Sunday, January 6, 2008

Attendance Tracking

I was just reading John's thinking about trends in Pby WNY and across the country and thinking about his interest in tracking attendance at meetings of every sort -- presbytery, council, committee, etc. It seems like we ought to be able to craft some sort of electronic way to track people. Online signing in, swipe cards, text messaging, twitter, something that takes advantage of our ability to instantly communicate and feed into some kind of data sorting mechanism. It would require someoneto look at and interpret the data, but it should not be that hard to collect.

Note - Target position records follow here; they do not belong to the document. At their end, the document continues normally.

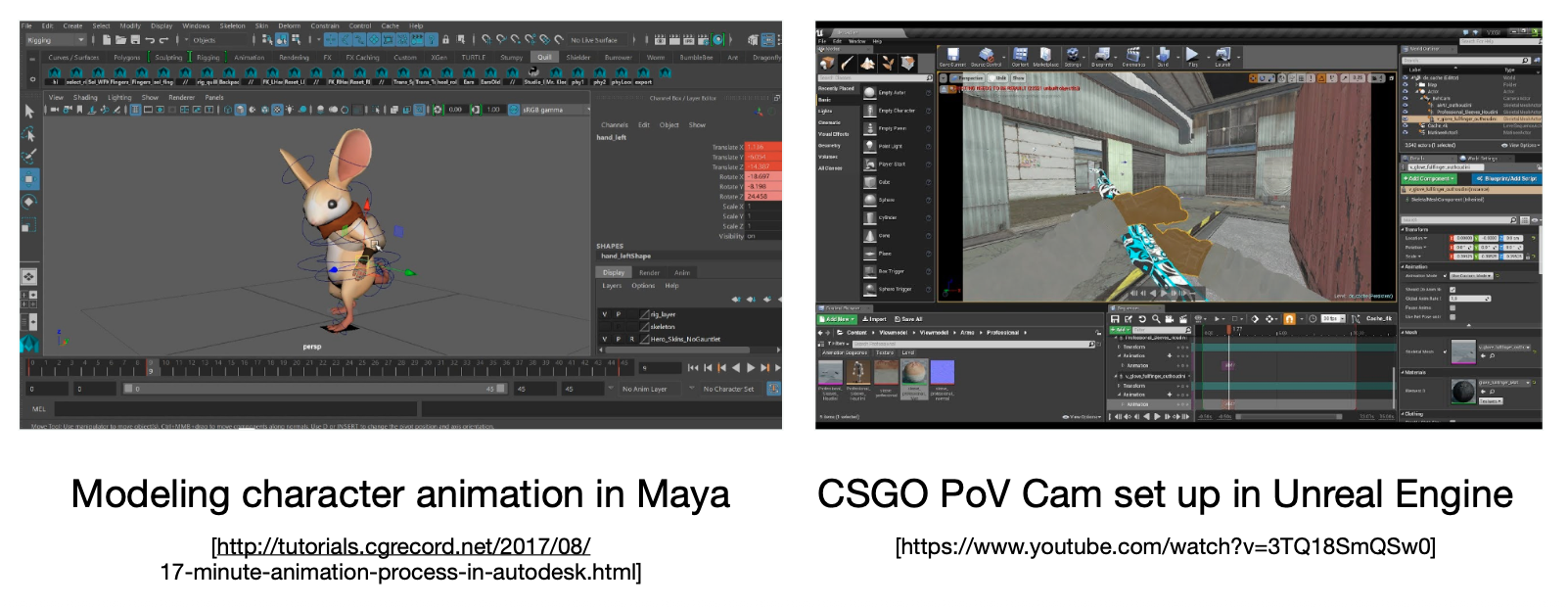Toggle the Pause Anims checkbox
This screenshot has width=1568, height=607.
tap(1453, 307)
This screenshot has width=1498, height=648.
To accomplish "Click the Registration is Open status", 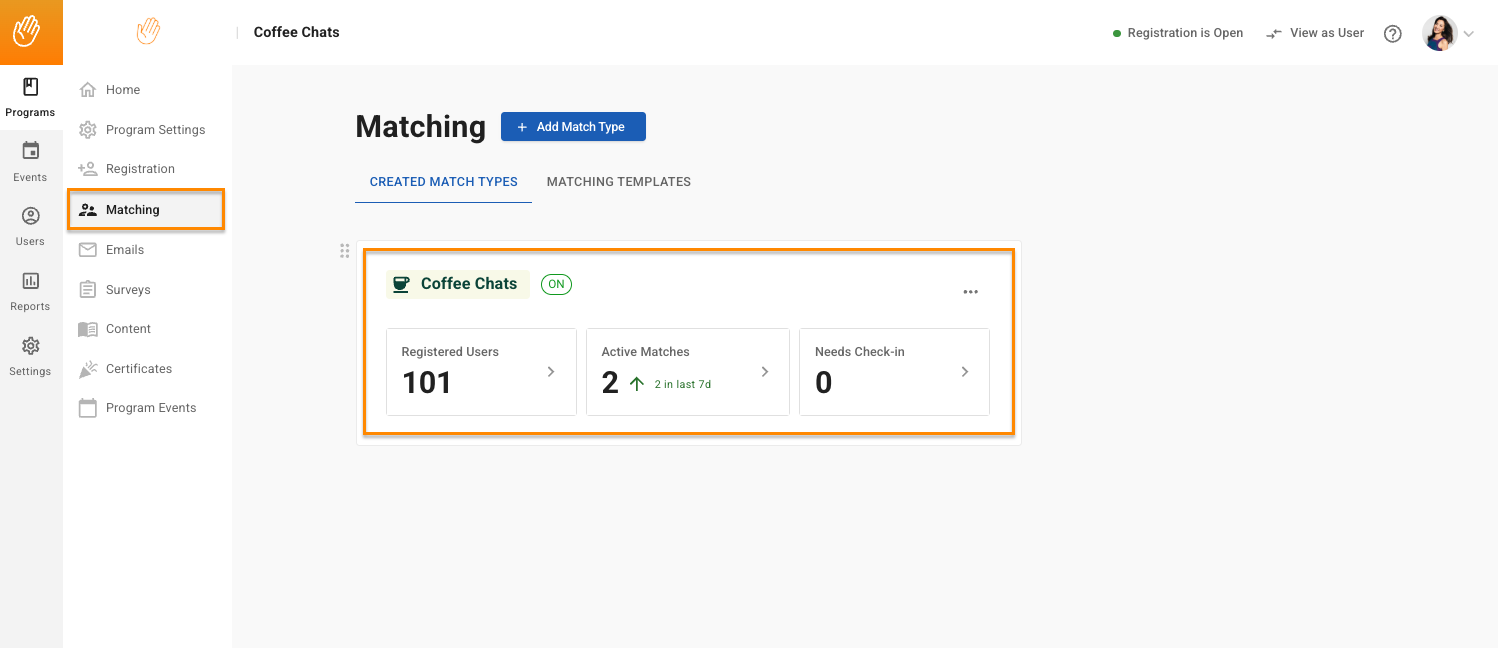I will [1178, 33].
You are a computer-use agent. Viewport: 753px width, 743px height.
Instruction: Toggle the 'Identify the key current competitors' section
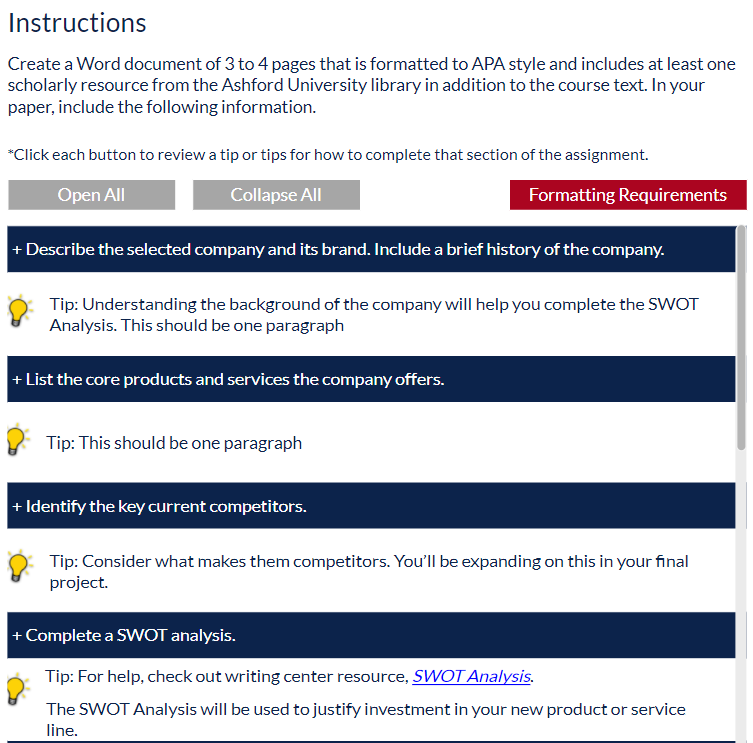[x=371, y=506]
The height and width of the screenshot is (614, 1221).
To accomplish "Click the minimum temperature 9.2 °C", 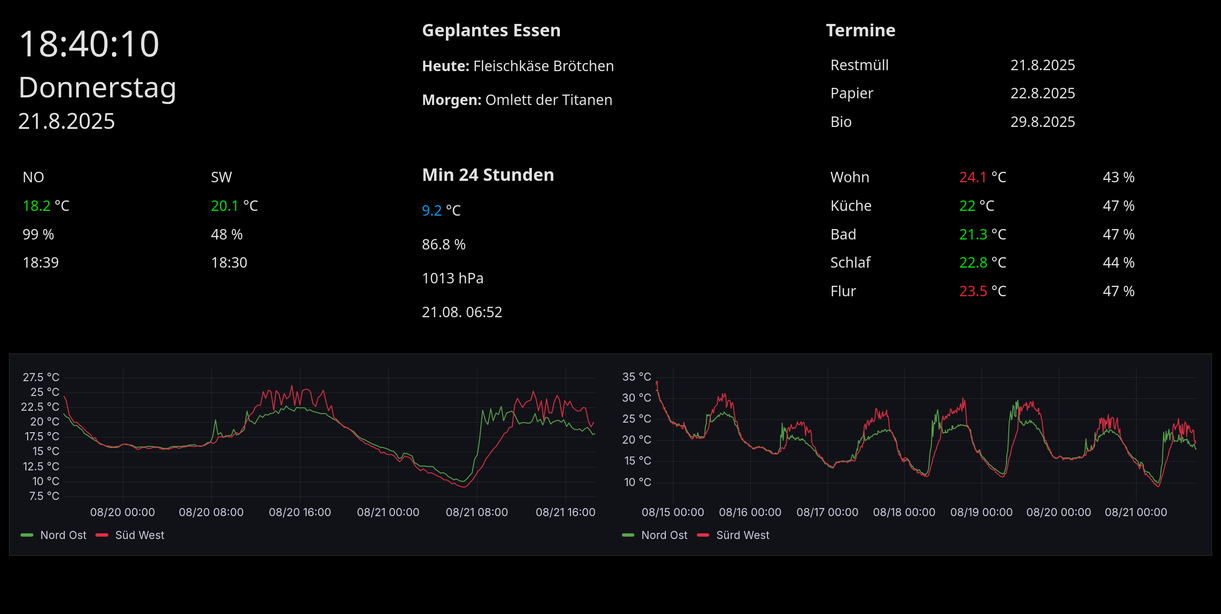I will point(441,211).
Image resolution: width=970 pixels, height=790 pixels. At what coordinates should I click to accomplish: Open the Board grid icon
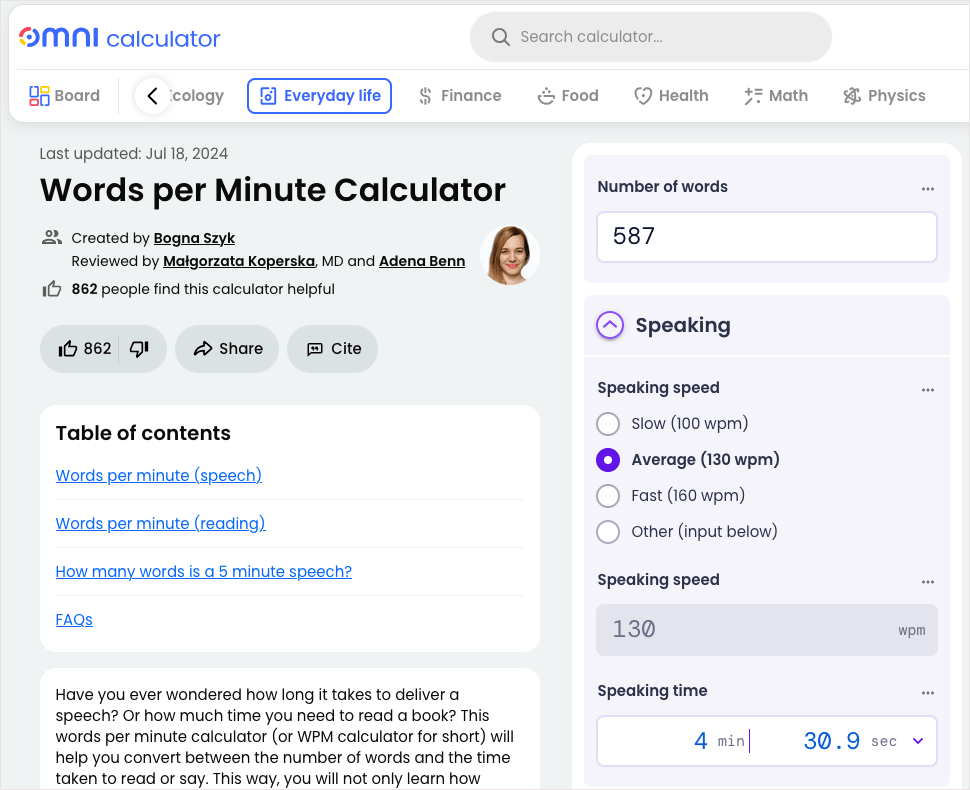point(40,96)
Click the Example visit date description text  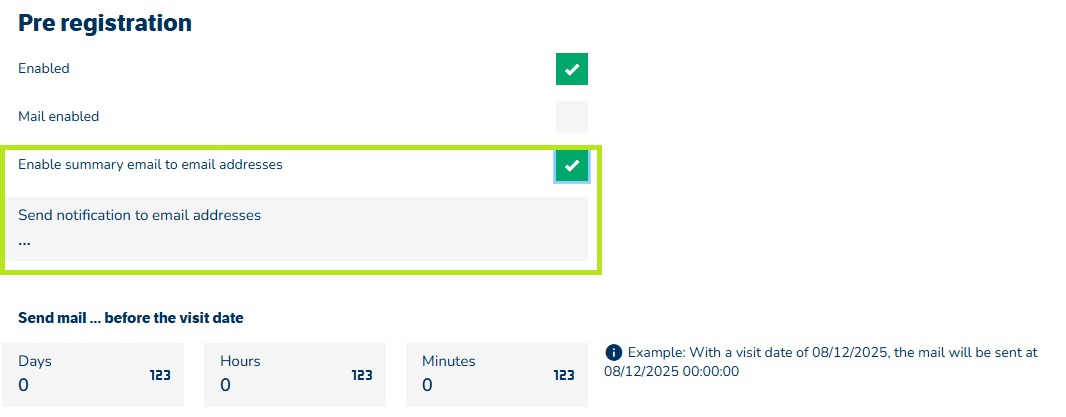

On another note, something I have given a bit of thought to as we think about a report to the presbytery on meeting our mission goals and priorities, is that we need to do another round of listening sessions. Whether people felt listened to or not, the listening sessions have been talked about since they happened and they were a way that we got in the door and heard something from most of the congregations in the presbytery. We could ask questions that were far more open ended with a few that were yes or no and/or multiple choice. We could gather quantitative and qualitative information to then use as a way to mark progress toward goals and priorities.

Cathy

3 comments:

John said...

I am keen on tracking attendance because I think we as an organization are still over-extended, or unfocussed whichever term is less offensive. I believe that people not showing up is not a sign of their lack of committment, but an indication of our institutional intransigence - we refuse to do things differently, to consider something besides "gathering together" as sacralizing behavior.

John said...

I'm not crazy about meeting on MLK Day myself, but it was a try at something that looked doable at the time. I am certainly open to other suggestions.

Cathy said...

I completely agree that the tracking is a good idea. I just hate doing it with paper nad pencil, especially sonce we have a lot of committees and sub committees that meet away from the nice sign insheets prepared for presbytery meetings. I also have rooms full of sign in sheets in my building at CEM and without a way to get them into electronic format, they are really not useful as a source of information.